GIVEN REQUEST:
Could you convert every line of the data below into a numbered list, omitting blank lines and leaving out the pictures?

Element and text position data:
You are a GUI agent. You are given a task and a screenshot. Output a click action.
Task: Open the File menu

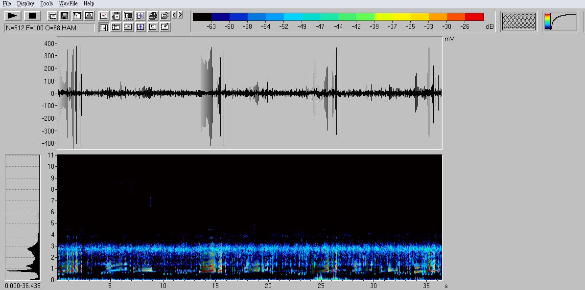point(7,3)
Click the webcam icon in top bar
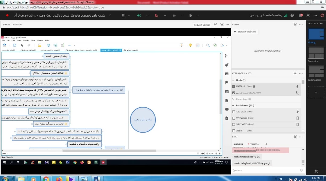Viewport: 326px width, 181px height. (174, 15)
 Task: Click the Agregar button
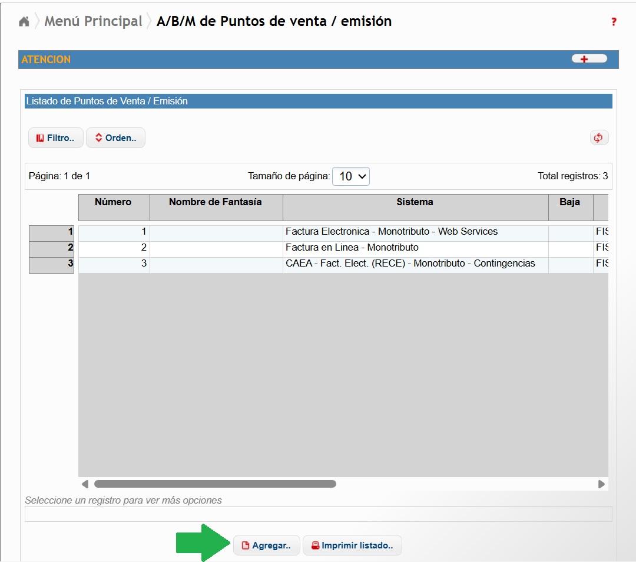click(x=266, y=545)
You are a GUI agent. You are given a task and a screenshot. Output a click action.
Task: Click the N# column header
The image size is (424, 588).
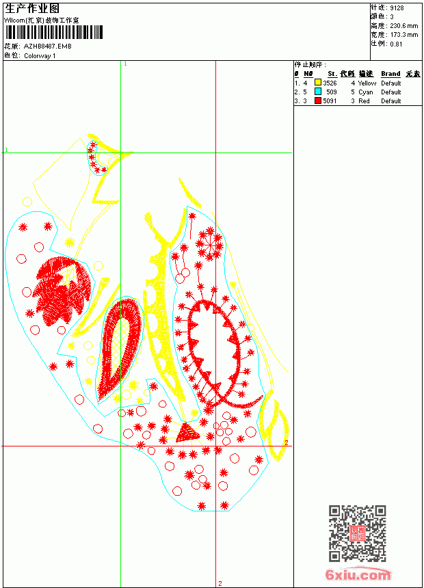click(308, 74)
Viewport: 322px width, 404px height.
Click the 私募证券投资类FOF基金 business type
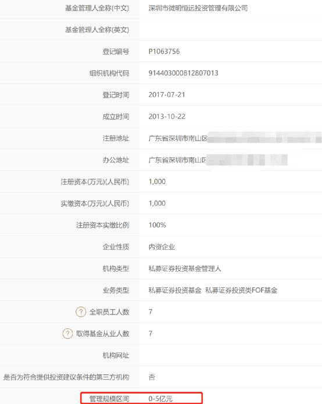click(x=242, y=290)

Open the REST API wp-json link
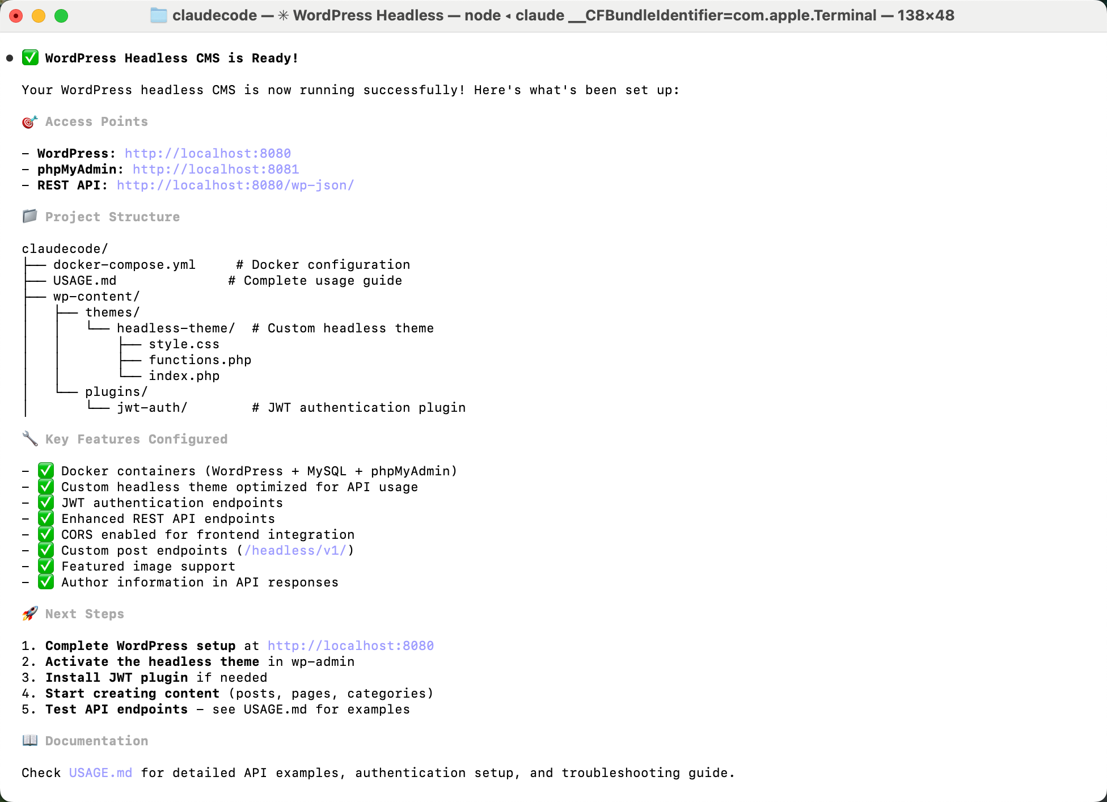(x=235, y=185)
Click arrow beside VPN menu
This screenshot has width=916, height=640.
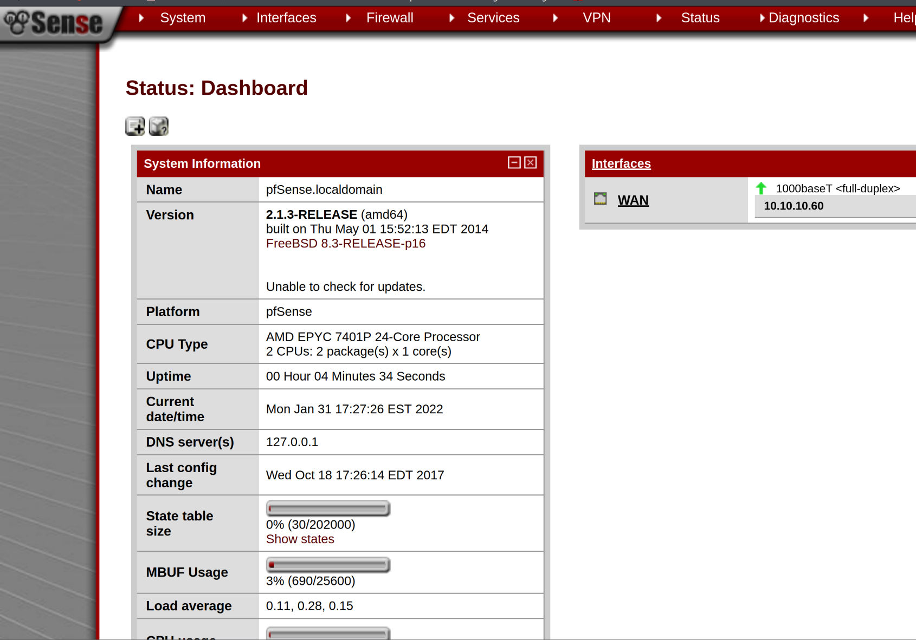point(556,18)
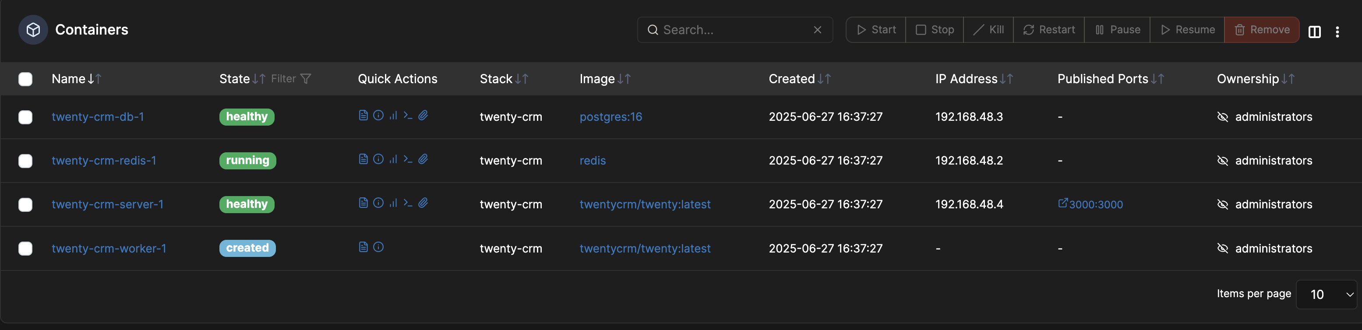Open stats icon for twenty-crm-server-1

(393, 203)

RESPONSE FOR THIS EXERCISE:
1. You are a GUI agent. You are given a task and a screenshot. Output a click action.
2. Task: Open the File menu
3. point(7,3)
4. Click the webcam icon in top bar
5. Viewport: 326px width, 181px height. (174, 15)
6.  Task: Click the Agregar button
7. click(x=266, y=545)
8. You are a GUI agent. You are given a task and a screenshot. Output a click action.
9. Task: Click the N# column header
10. The image size is (424, 588).
11. click(308, 74)
12. Viewport: 322px width, 404px height.
13. Click the 私募证券投资类FOF基金 business type
14. click(x=242, y=290)
15. Open the REST API wp-json link
16. (x=235, y=185)
17. Click arrow beside VPN menu
18. This screenshot has width=916, height=640.
19. point(556,18)
20. Open stats icon for twenty-crm-server-1
21. (393, 203)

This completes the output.